By merging that selectivity factor with the costs of accessing each path, the optimizer can make trade-offs between sequential and index reads and, more generally, choose the lowest cost path.
📗 Patricia Griffiths Selinger's Access Path Selection in a Relational Database Management System paper from 1979 then covers the cost formula for single path access and joins, as well as the selection algorithms involved—a nice read into the world of databases.
Absolutely positioning things relatively at Canva
How Canva automatically turns designs into responsive websites.
For their new Websites product, a Canva team needed to go beyond the limits of the Canva editor.
"Canva is a design platform where users can create designs by freely dragging and dropping elements using our fixed dimensions editor."
"Our challenge is whether we can do this automatically at scale. Can we take any design and render it responsively? And just for a challenge, can we do all this without JavaScript?"
Their initial thought was to stick with absolute positioning and scale everything according to the device's dimensions. Users place elements inside the drag-and-drop editor, giving fixed coordinates for each.
"There are a few optimizations we can make, but there's one big problem: the text becomes impossible to read [on smaller devices]."
And because absolute is, well, absolute, text will overflow the elements if you don't scale it down with the rest of the design. So, absolute positioning was out of the picture.
"We need a simple absolute positioning system, but the reflowing text should influence the position of other elements. That is, the best of both absolute positioning and the normal relative flow."

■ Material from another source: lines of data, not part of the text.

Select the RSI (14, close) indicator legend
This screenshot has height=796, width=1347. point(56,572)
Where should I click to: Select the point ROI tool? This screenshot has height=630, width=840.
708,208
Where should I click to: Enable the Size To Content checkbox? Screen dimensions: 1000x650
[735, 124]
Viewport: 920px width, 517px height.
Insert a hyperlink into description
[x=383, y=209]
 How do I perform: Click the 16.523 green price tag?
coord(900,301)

The team achieved this using CSS Grids. In the world of CSS Grids, you define as many rows and columns as needed and give each element a start, end row, and column on the grid.

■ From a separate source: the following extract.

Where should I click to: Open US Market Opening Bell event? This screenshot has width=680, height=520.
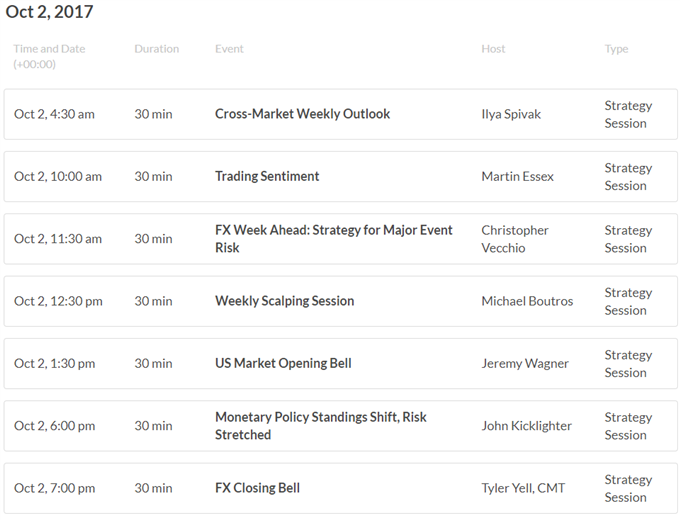click(283, 363)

Because rows and columns can't overlap, they can stretch to accommodate content and thus avoid the pitfalls of absolute positioning.
"To calculate the grid-template-columns, we calculate the offset as a percentage of the design/screen width from the previous column."

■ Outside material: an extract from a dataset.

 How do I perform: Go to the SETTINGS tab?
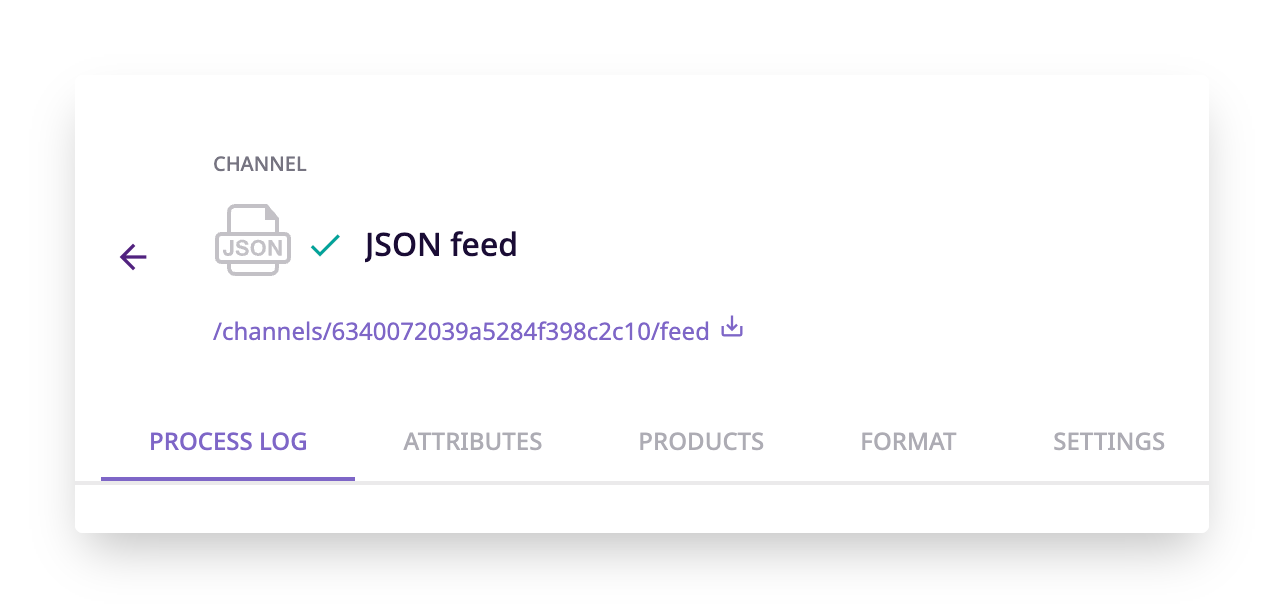point(1108,441)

The trick is not to use percentages only but to combine them with max-content:
min-max (12vw, max-content)
Max-content will ensure the columns and rows can grow beyond the fixed percentage to always fit their content.
📗 Benjamin Morris's CSS: Absolutely positioning things relatively describes the team's journey to figure out the right software solution to the complex problem that is solving responsiveness auto-magically. Beyond performance, the team put much effort into creating the best user experience, making it a super interesting read.